## GIVEN PROBLEM
Reproduce word for word everything in the material below, from its first line down to the line containing "tap(33, 800)". Leave the pictures out of your answer.

Stored entries:
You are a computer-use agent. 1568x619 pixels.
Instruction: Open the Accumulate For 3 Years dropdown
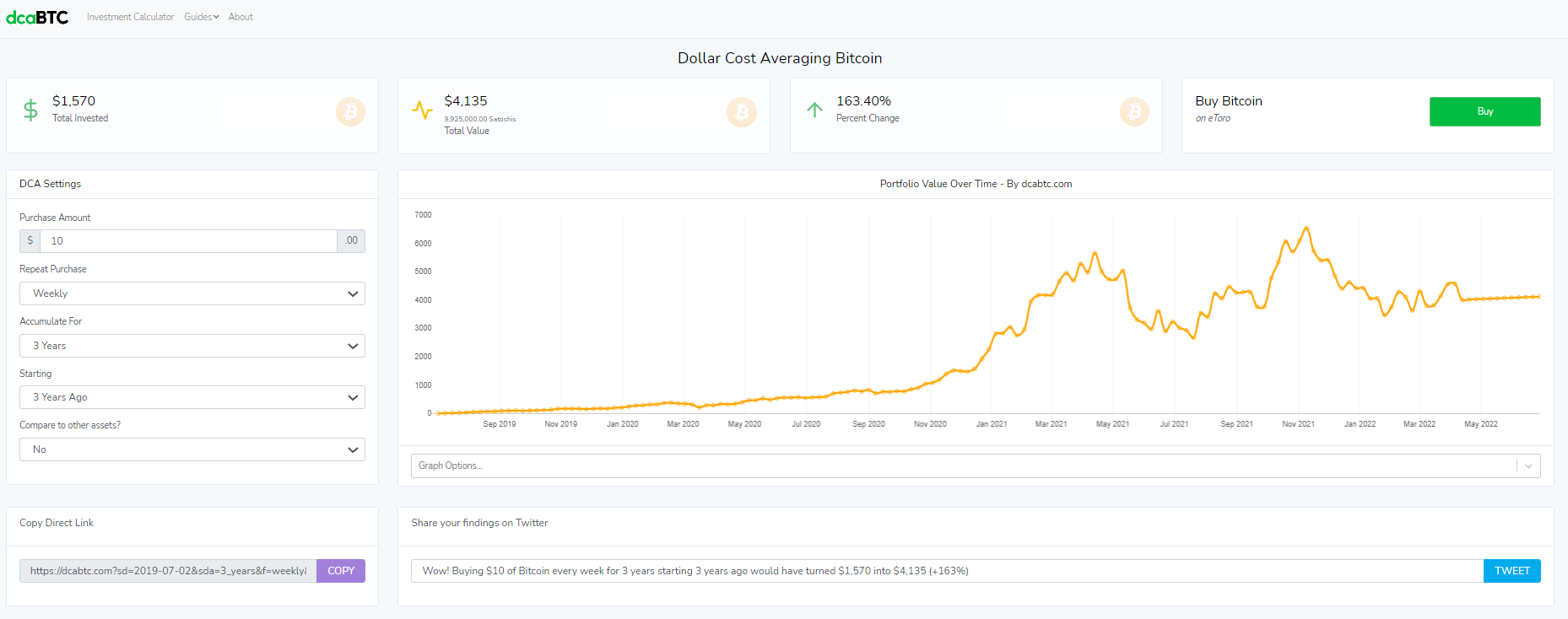(192, 346)
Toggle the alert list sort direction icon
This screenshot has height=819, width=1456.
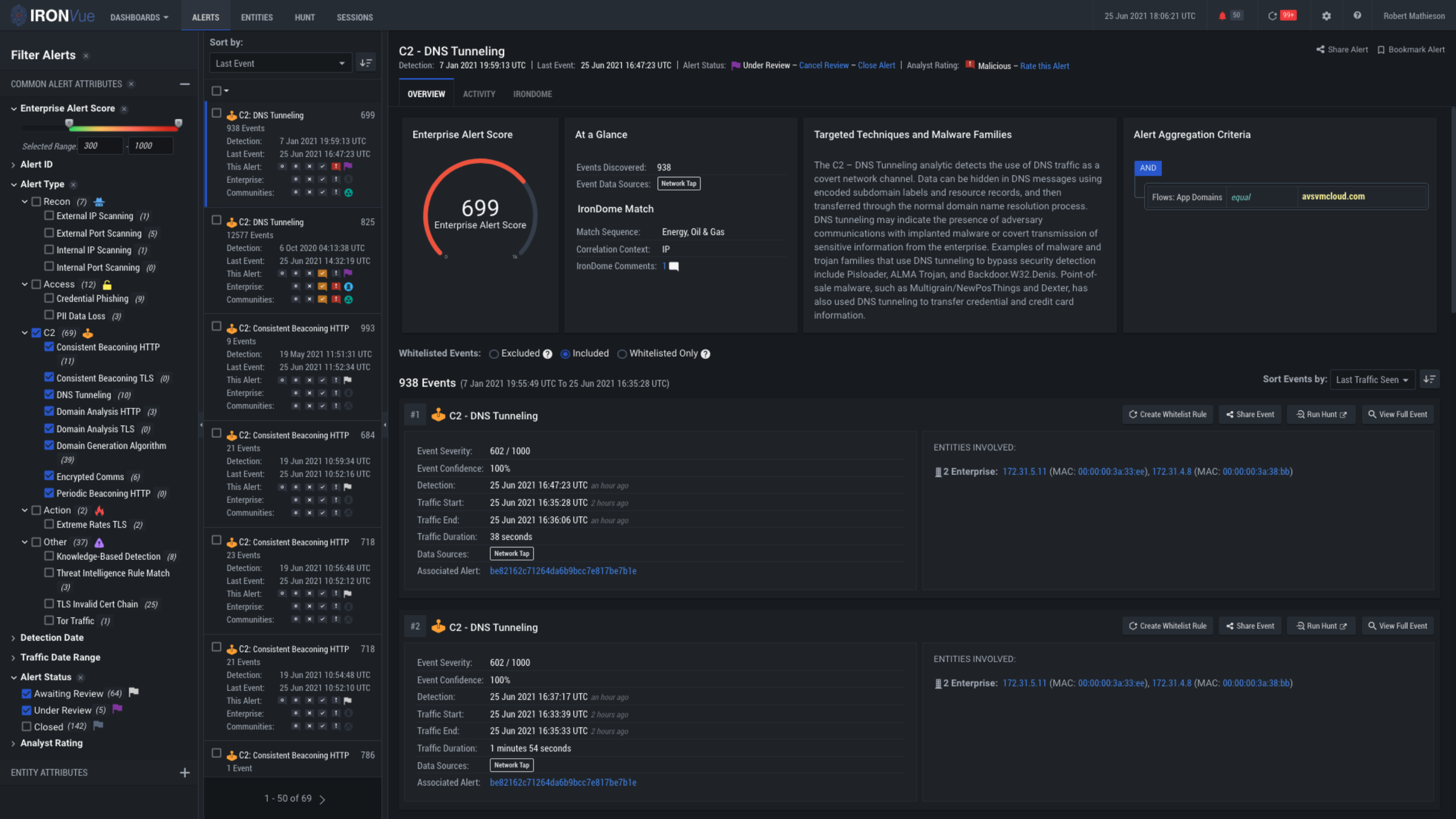(366, 63)
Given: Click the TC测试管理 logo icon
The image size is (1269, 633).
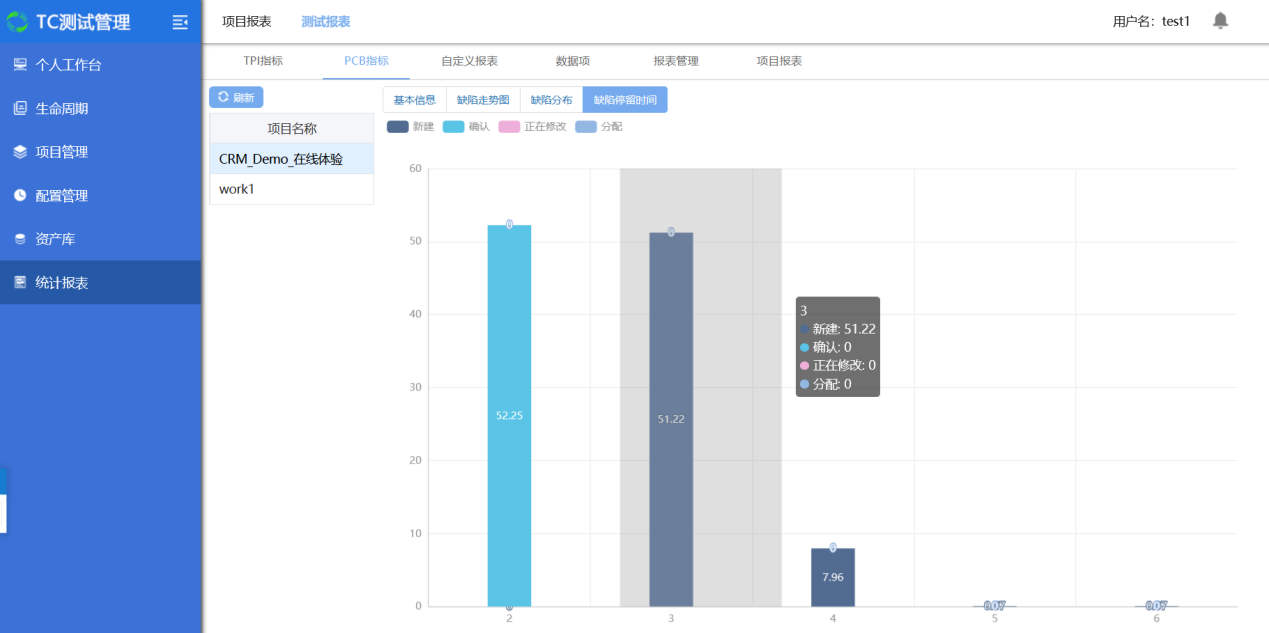Looking at the screenshot, I should pyautogui.click(x=17, y=22).
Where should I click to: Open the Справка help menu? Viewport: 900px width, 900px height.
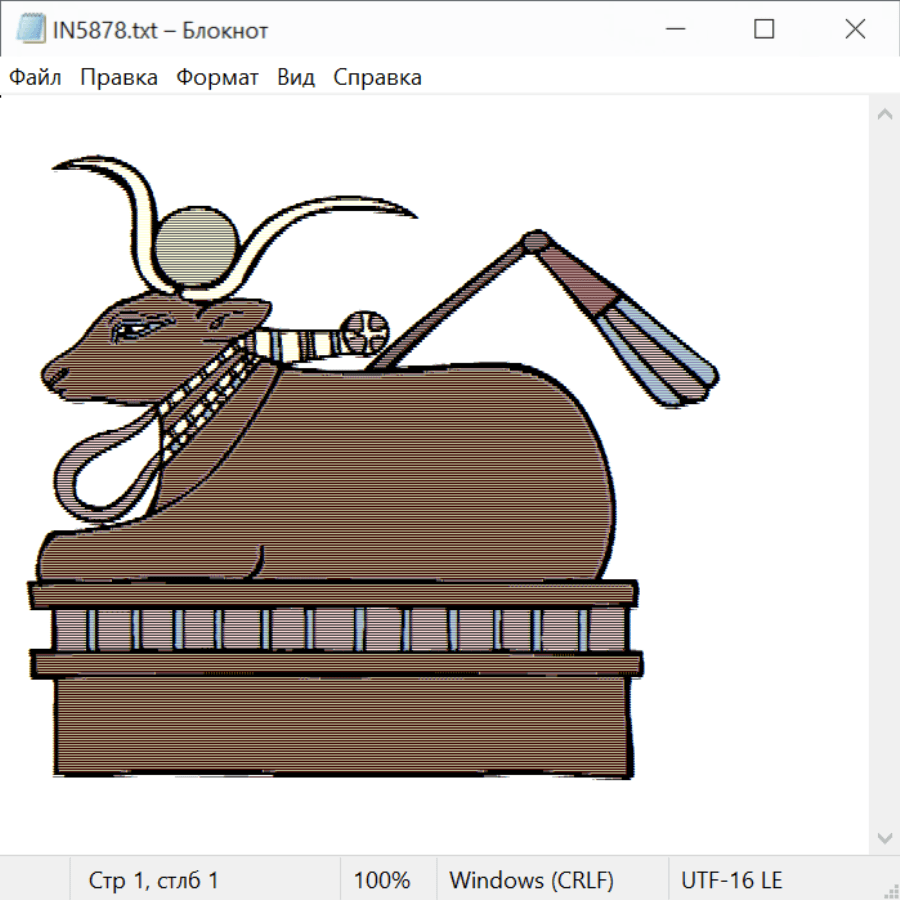coord(377,78)
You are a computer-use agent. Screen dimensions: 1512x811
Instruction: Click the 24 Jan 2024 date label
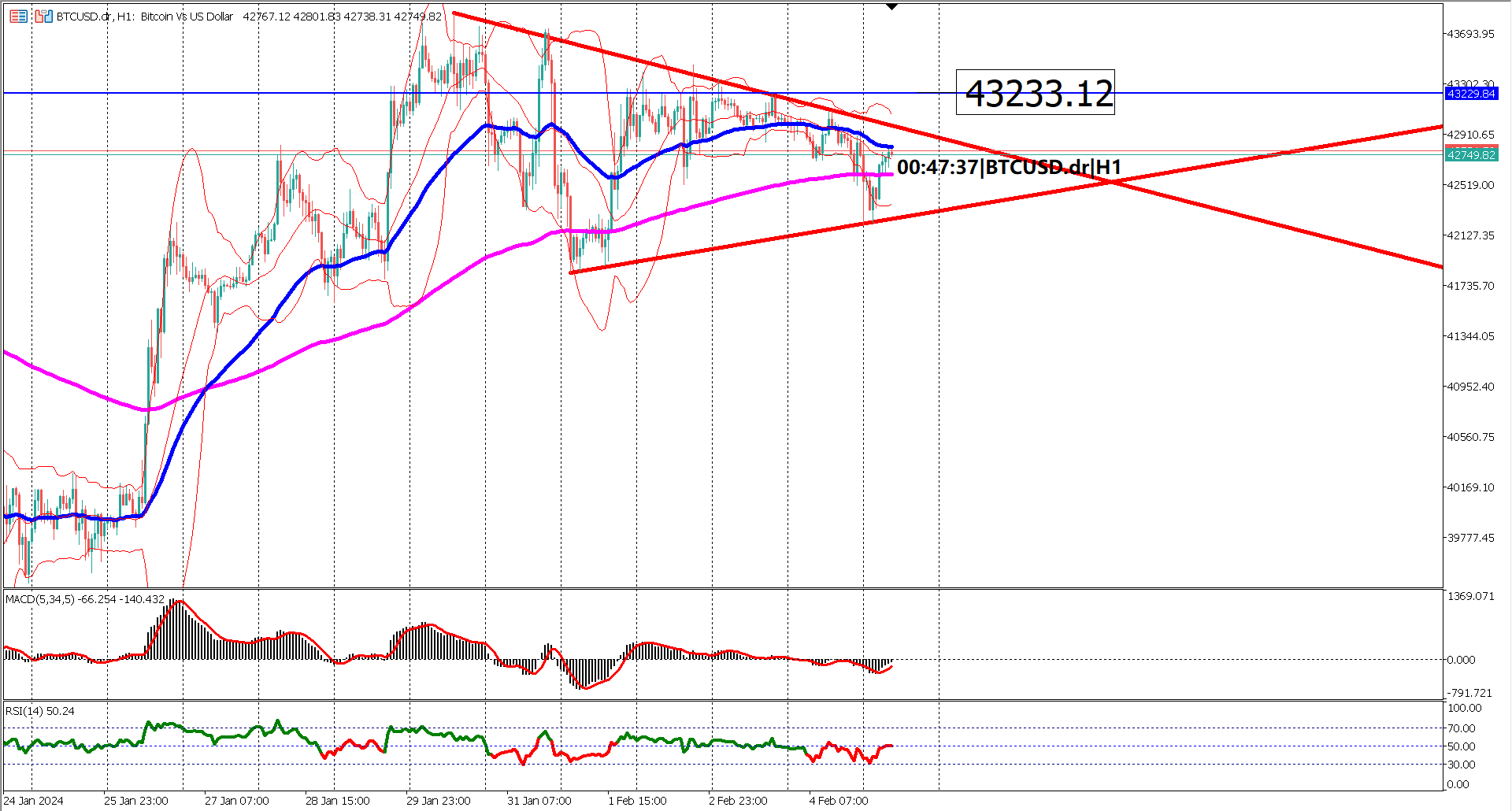tap(33, 800)

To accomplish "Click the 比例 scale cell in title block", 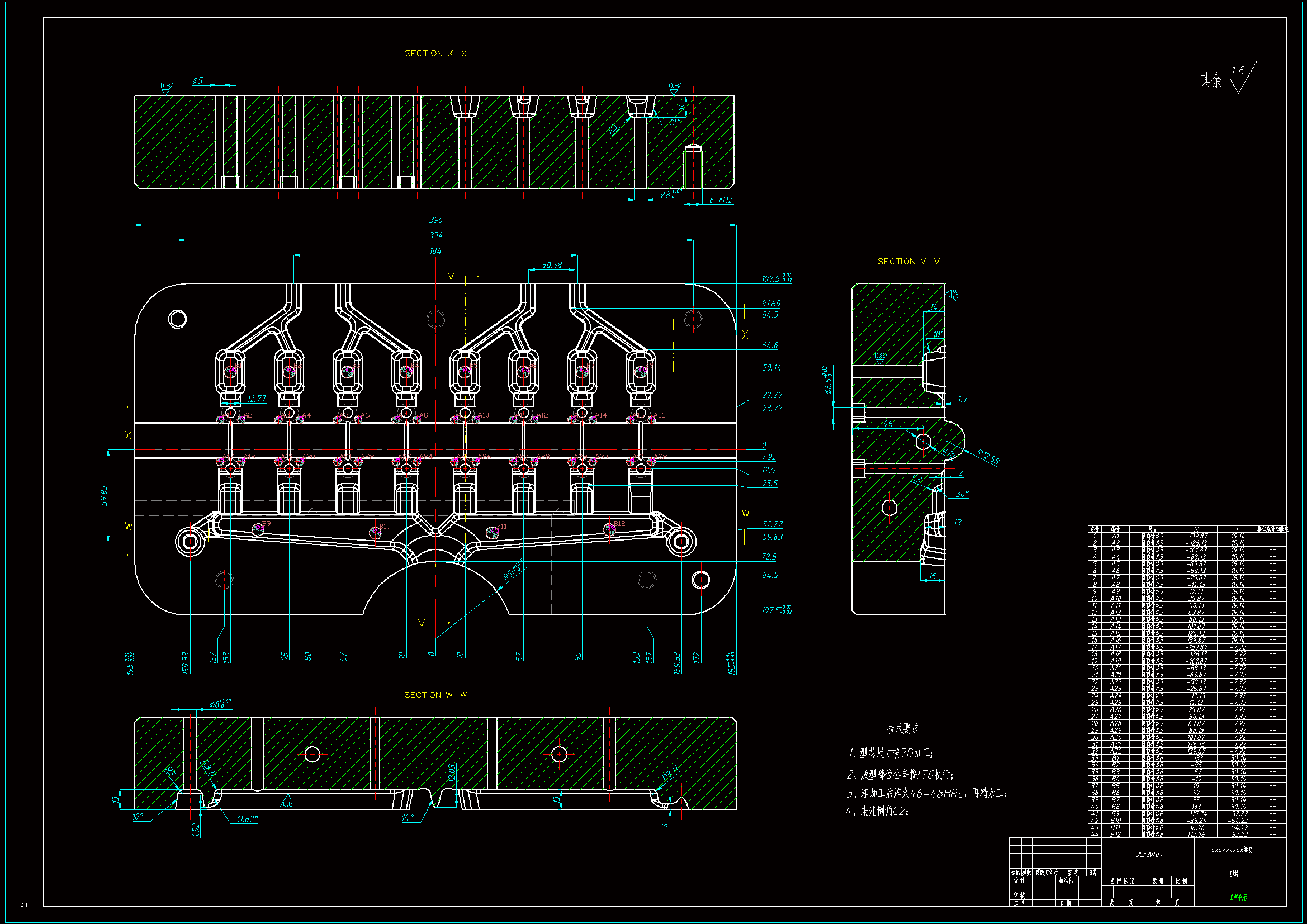I will (x=1182, y=881).
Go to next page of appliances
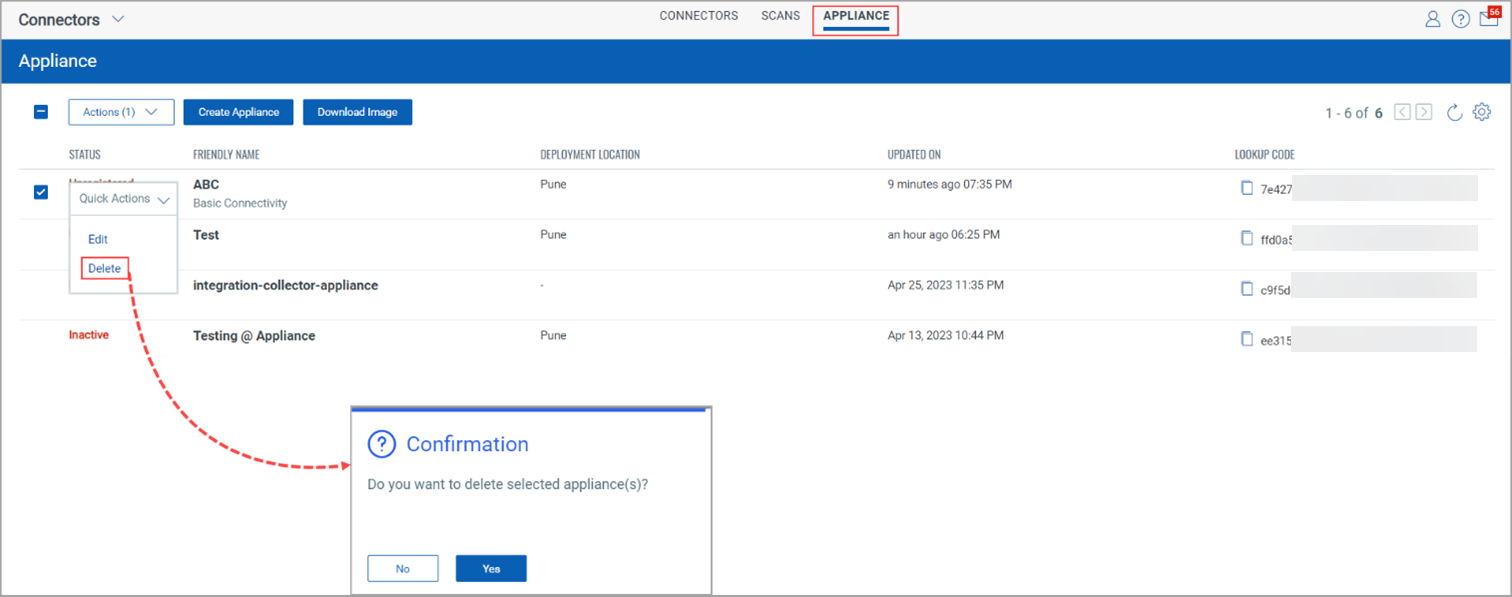The width and height of the screenshot is (1512, 597). point(1424,112)
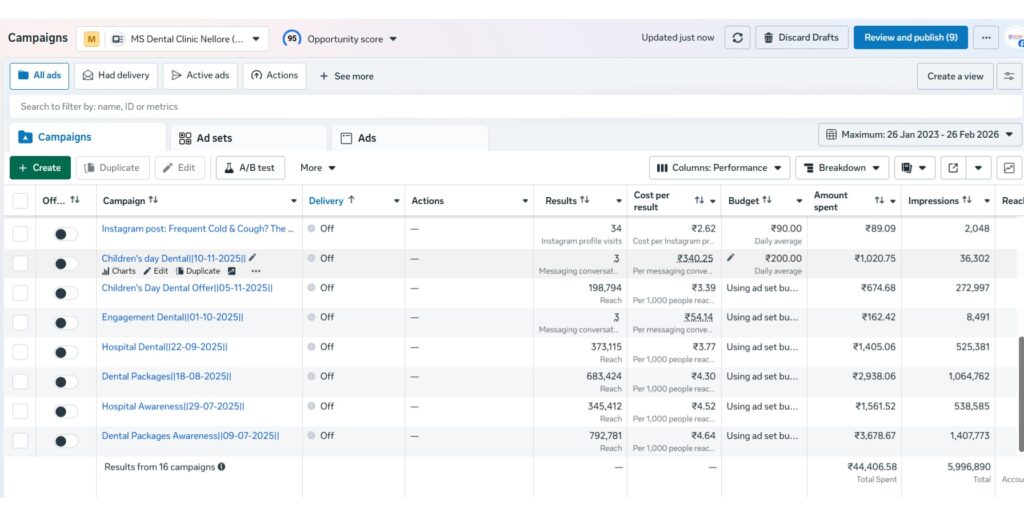The image size is (1024, 532).
Task: Click the Review and publish (9) button
Action: point(910,38)
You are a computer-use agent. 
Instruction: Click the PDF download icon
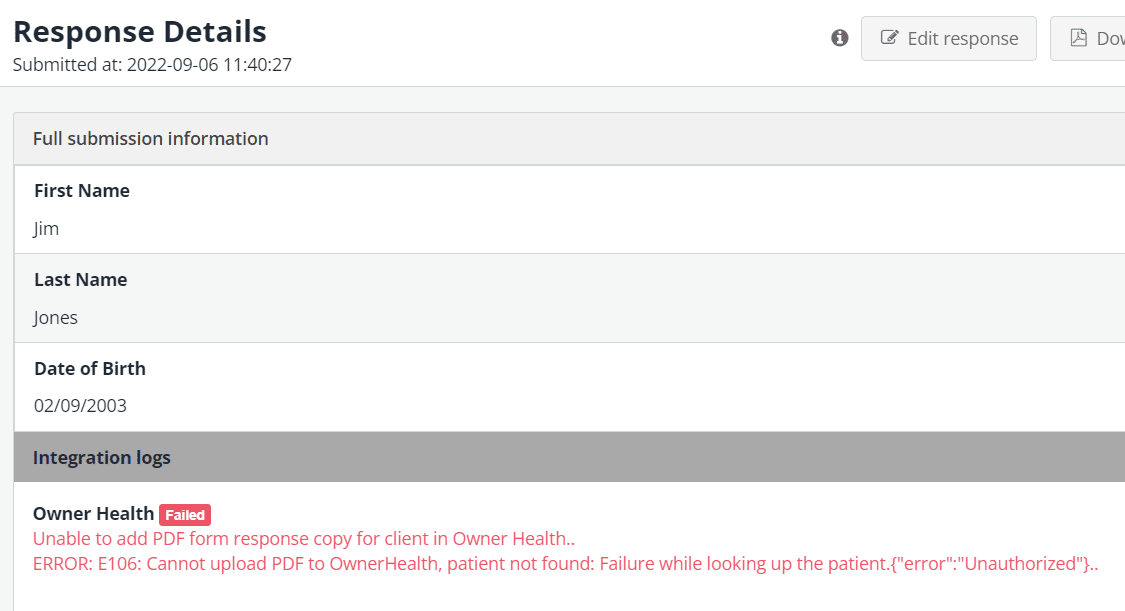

## OUTPUT FOR THIS EXERCISE
You are a computer-use agent. 1568x619 pixels.
Instruction: Open the Accumulate For 3 Years dropdown
(192, 346)
Toggle the alert list sort direction icon
This screenshot has height=819, width=1456.
(366, 63)
Given: Click the TC测试管理 logo icon
The image size is (1269, 633).
Looking at the screenshot, I should pyautogui.click(x=17, y=22).
Where should I click to: Open the Справка help menu? Viewport: 900px width, 900px height.
coord(377,78)
You are a computer-use agent. Screen dimensions: 1512x811
Instruction: Click the 24 Jan 2024 date label
tap(33, 800)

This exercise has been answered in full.